--- Start Working data ---

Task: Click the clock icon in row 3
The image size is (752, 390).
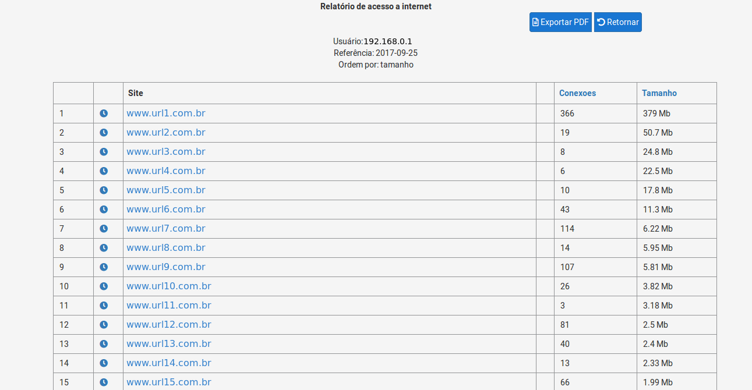Action: point(104,152)
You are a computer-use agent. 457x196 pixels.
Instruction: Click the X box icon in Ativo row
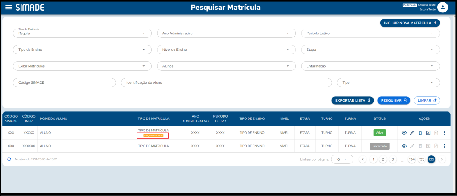pyautogui.click(x=428, y=133)
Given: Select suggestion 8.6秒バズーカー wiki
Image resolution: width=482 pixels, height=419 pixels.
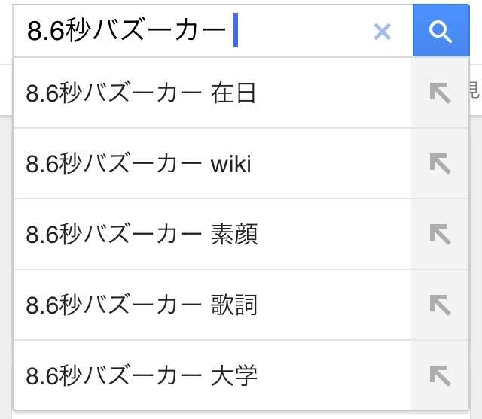Looking at the screenshot, I should pos(212,163).
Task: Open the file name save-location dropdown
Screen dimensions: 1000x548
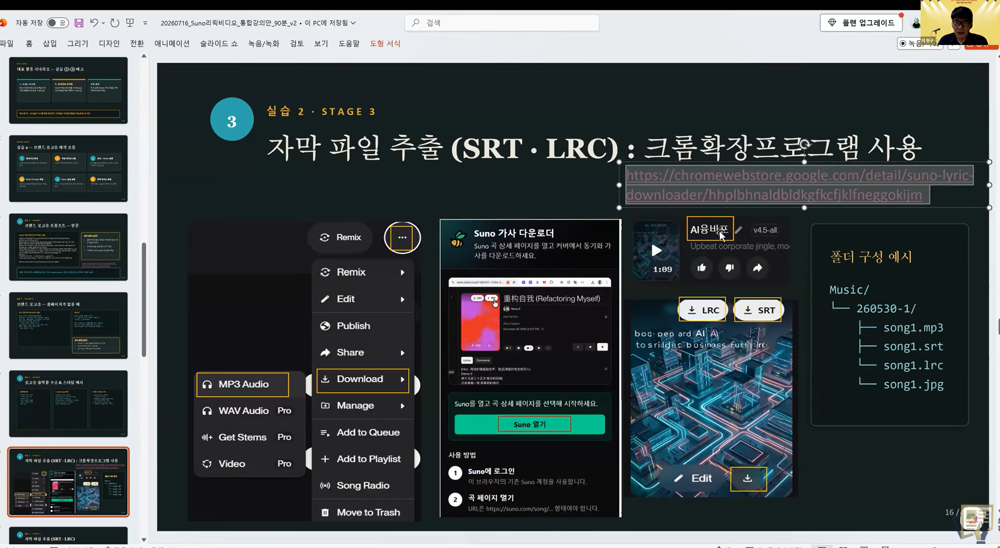Action: coord(353,23)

--- End Working data ---

§ **Objective**
Turn everything from the line containing "Task: Open the" down to the end of the records into a numbered list, with blank lines skipped and the pictures left out.

§ **Solution to this exercise**
1. Task: Open the file name save-location dropdown
2. Screen dimensions: 1000x548
3. Action: coord(353,23)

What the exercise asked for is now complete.